## The task
With the images removed, write out each record exactly as given.

━━━━

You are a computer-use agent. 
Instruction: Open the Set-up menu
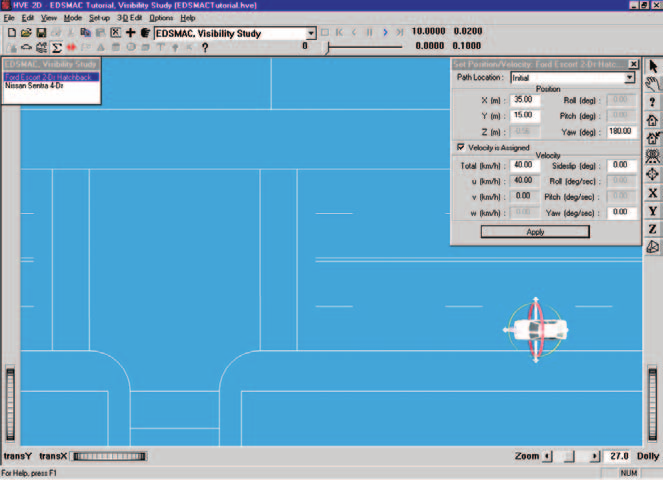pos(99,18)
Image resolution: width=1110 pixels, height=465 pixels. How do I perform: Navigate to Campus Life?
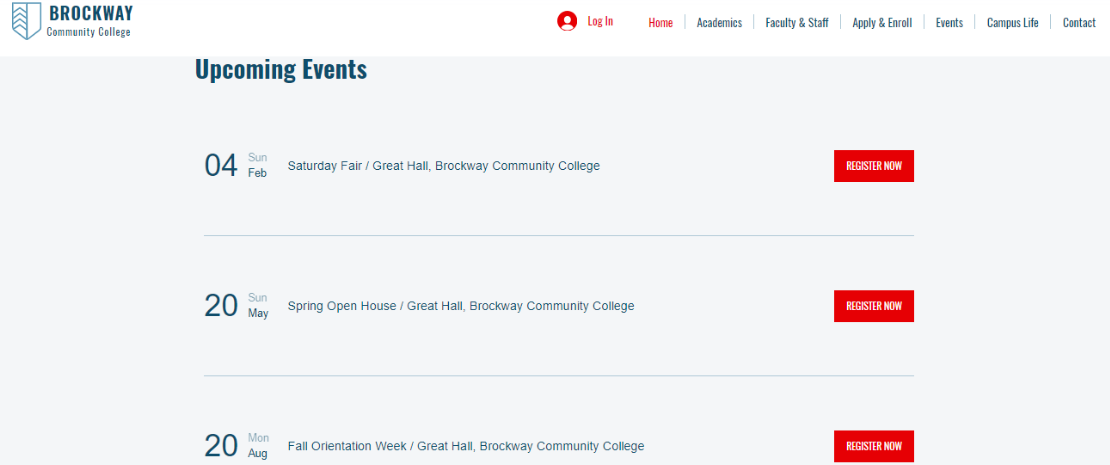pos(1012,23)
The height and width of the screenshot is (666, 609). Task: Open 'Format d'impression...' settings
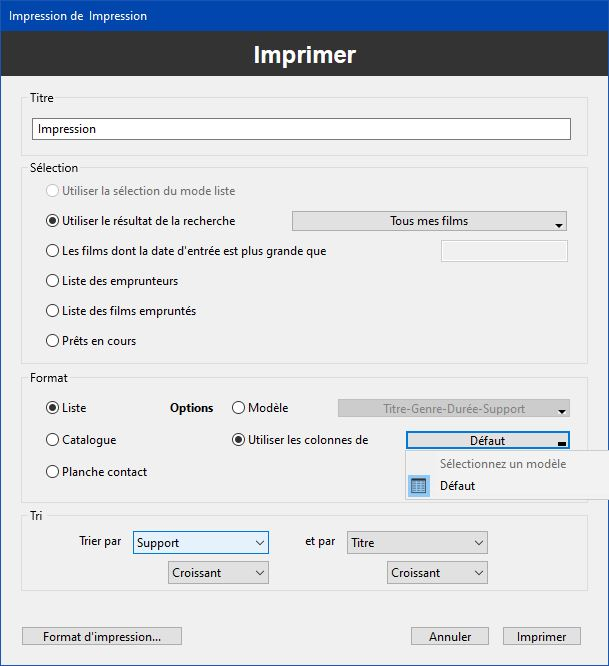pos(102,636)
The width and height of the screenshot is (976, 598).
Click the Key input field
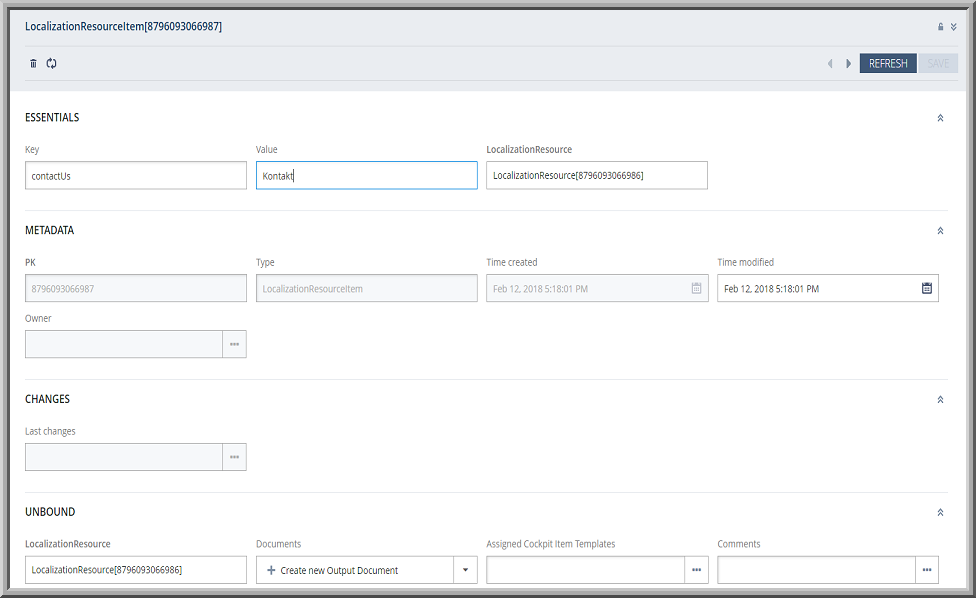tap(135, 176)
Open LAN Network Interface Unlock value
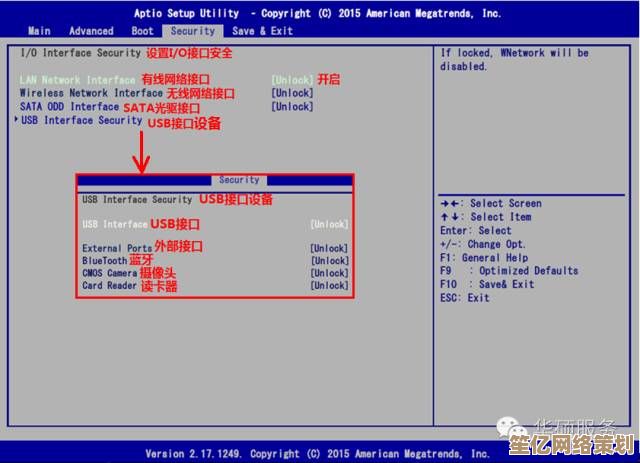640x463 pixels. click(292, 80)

━━━━

## Exercise result
You are a computer-use agent. 
Instruction: Open the Set-up menu
pos(99,18)
Image resolution: width=1110 pixels, height=465 pixels. How do I perform: Navigate to Campus Life?
pos(1012,23)
The height and width of the screenshot is (666, 609). Task: Open 'Format d'impression...' settings
pos(102,636)
The width and height of the screenshot is (976, 598).
Click the Key input field
tap(135, 176)
Open LAN Network Interface Unlock value
640x463 pixels. click(292, 80)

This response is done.